Cet événement regroupe les objets de la collection privée de Deborah Neff et est né de la rencontre entre la collectionneuse new-yorkaise et la réalisatrice, auteure et enseignante Nora Philippe, qui en est aussi la commissaire.

Je n’ai jamais eu d’intérêt pour les poupées et leur trouve en général un côté « creepy »,  ou encore dégradant. Mais je comprends qu’elles puissent amuser et jouer un rôle dans le développement d’un être, quelque soit son sexe.

Ce qui m’a intrigué dans cette exposition, c’est le fait qu’elle aborde la culture des poupées chez les Noirs. Ce qui est un événement en soit. À l’heure où l’Afrique et tout ce qui a trait au continent est « sexy » et où la représentation est toujours un combat, surtout pour les minorités, c’est une exposition qui prend tout son sens. Il ne s’agit pas de voir des objets manufacturés à grande échelle mais des fabrications artisanales, datant du temps de l’esclavage et de la ségrégation aux États-Unis.

Ces objets ne sont pas seulement à but ludique mais représentent l’importance de l’artisanat chez les Afro-Américains et transmettent une histoire, souvent familiale, puisque transmis à un être cher au sein d’une famille. Ce sont donc des objets hautement porteurs d’amour, d’histoires et de symboles.

« When you see a Negro doll in the armes of a Negro girl, then you know that the child is being taught a lesson in race pride and race development, which will not result in race suicide. » Henry Allen Boyd

Dans ce contexte racial, si elles sont faits-mains, elles ne sont pas seulement des doudous ou des objets d’art mais aussi des symboles dans l’histoire américaine. Ces poupées, brunes ou noires, qu’elles soient faites en noix de coco, en pailles, ou encore en tissus, témoignent de l’artisanat noir et du besoin de représentations chez les Afro-Américains, dans un pays dominé par les Blancs et les suprémacistes. Ces objets dits « transitionnels » par le pédopsychiatre Donald Winnicott sont d’importants indicateurs dans le développement d’un enfant, au même titre que d’autres jouets, puisqu’ils permettent un travail de mimétisme, d’identification ou de reconnaissance de soi, et sont aussi des substituts affectifs. Mais ce qui est notable dans ce qui nous est présenté dans cette collection c’est le fait que ces poupées noires n’aient pas seulement connues une résonance auprès de son premier public, les enfants noirs, mais aussi (et surtout) auprès d’enfants blancs, qui y avaient généralement accès grâce à leurs nourrices. De nombreuses photos d’archives attestent de cet engouement pour les Black Dolls.

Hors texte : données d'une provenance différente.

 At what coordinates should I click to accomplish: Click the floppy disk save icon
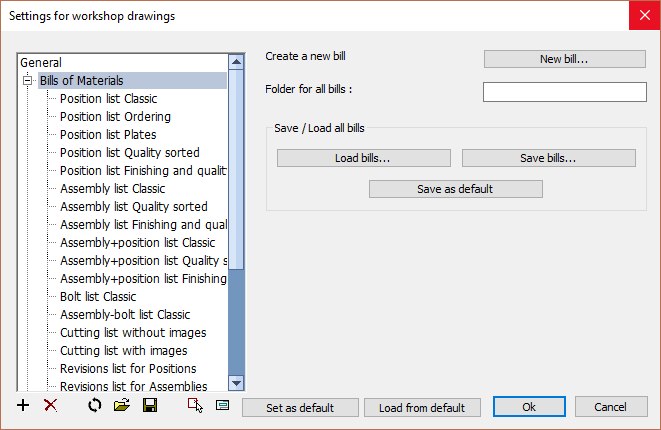150,406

L’exposition, qui s’étend sur 4 salles, est aussi l’occasion de découvrir le film du même nom de Nora Philippe qui rassemble les poupées de la collection Neff, ainsi des textes d’abolitionnistes et féministes noires américaines. Les poèmes et textes de Maya Angelou et de Nicole Sealey prennent vie aussi à travers les voix de contemporains, femmes de tous âges. Ce sont aussi des moments d’échanges et d’interactions entre différentes générations de femmes africaines-américaines et françaises.

L’exposition Black Dolls, visible jusqu’au 20 mai, rassemble deux cents poupées d’une période allant de 1840 à 1940 environ, collectées et collectionnées ces vingt-cinq dernières années par Deborah Neff. Elle présente également une série de photographies d’enfants américains posant avec leurs poupées.

Ces Black Dolls soulignent la fierté, la créativité et la diversité des afro-descendants, mais aussi et surtout leur place et leur importance dans l’histoire des États-Unis. Elles fascineront plus d’un par leurs formes et leur modernité mais aussi par l’attention aux détails qu’elles présentent. Courez-y vite!!